Abstract
A wide range of neurosymbolic (NeSy) systems compute one functional: a belief-weighted sum of a logical quantity over a space of $\sigma$-structures, of which weighted model counting, fuzzy logic, and probabilistic logic are special cases. This account is built on sets, which deliberately forget two important aspects for NeSy: when two $\sigma$-structures are the same up to a symmetry of the theory, and how many distinct proofs witness a query.
By replacing the underlying sets with types in the sense of homotopy type theory, this information is preserved, turning this functional into a belief-weighted homotopy cardinality, a notion of size that counts each object in inverse proportion to its symmetries.
We develop the framework from scratch for NeSy systems, prove a conservativity theorem that recovers the classical functional when symmetries are trivial, and show that the symmetry our framework exposes is exactly the one behind reasoning shortcuts.

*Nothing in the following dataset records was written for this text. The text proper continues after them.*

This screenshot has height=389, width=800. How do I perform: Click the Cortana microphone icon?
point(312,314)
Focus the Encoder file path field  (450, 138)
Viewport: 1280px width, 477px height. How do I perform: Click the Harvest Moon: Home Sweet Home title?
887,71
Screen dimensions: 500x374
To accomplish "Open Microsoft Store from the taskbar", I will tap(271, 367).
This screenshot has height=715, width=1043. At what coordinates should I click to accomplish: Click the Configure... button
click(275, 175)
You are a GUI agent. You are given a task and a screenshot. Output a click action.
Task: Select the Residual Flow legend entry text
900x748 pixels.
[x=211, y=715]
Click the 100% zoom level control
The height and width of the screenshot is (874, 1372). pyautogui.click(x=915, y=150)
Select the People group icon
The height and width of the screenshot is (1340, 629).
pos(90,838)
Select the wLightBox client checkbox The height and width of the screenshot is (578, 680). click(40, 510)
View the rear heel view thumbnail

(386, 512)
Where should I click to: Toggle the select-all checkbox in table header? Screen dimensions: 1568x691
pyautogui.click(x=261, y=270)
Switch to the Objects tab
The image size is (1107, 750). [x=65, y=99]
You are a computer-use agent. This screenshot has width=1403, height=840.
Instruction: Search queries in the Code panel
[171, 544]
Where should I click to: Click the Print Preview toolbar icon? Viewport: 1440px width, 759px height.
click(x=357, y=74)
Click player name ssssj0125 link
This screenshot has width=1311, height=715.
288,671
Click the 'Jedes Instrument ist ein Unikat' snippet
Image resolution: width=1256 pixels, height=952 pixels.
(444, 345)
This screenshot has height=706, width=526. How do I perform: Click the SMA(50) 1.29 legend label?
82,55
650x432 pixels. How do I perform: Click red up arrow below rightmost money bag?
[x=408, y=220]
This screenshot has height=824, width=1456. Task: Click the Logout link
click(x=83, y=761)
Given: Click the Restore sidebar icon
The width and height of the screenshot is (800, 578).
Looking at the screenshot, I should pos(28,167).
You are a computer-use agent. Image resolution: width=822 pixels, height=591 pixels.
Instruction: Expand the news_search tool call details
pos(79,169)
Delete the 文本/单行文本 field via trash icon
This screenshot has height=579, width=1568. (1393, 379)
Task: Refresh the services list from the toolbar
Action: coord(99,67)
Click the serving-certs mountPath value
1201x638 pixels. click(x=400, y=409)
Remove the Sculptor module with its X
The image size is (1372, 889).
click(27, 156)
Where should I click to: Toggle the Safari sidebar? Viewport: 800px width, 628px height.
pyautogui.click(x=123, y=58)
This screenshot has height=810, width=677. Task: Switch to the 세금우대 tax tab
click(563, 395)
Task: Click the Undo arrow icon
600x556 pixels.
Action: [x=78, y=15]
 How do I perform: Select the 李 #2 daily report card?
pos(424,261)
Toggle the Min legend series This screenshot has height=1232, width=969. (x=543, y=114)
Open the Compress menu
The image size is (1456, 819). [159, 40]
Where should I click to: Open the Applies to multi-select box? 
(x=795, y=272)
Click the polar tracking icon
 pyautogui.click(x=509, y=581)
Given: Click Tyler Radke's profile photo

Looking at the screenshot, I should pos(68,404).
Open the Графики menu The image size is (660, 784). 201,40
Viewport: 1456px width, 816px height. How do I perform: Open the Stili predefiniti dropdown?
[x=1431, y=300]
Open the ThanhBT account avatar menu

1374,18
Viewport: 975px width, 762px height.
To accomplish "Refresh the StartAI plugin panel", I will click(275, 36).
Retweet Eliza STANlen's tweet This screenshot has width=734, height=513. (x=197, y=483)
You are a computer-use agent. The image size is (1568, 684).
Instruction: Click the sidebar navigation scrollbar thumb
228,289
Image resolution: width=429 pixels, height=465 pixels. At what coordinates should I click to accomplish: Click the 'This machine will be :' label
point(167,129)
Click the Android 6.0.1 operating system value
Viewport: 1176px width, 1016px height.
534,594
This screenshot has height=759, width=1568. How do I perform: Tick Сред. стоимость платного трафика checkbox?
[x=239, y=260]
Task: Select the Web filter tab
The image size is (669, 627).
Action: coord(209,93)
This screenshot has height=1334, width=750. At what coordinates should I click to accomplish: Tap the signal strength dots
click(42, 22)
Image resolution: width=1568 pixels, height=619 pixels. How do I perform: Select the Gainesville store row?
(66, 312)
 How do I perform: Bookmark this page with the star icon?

The payoff is concrete: the shortcut-aware concept posterior that recent methods reach by ensembling or expressive density estimation is the only symmetry-invariant point of the confusion-set simplex, computable in closed form by averaging a single model over the symmetry group. On MNIST reasoning-shortcut benchmarks, this single-model wrapper is better calibrated than a diversity-trained ensemble, while leaving label accuracy and identifiable concepts untouched.
Code is freely available at GitHub.
Blogger's Review: This paper provides a fresh perspective on neurosymbolic inference by introducing homotopy type theory, highlighting the significance of symmetry. The framework is not only theoretically rigorous but also demonstrates its practical advantages through empirical results, making it valuable for both research and application.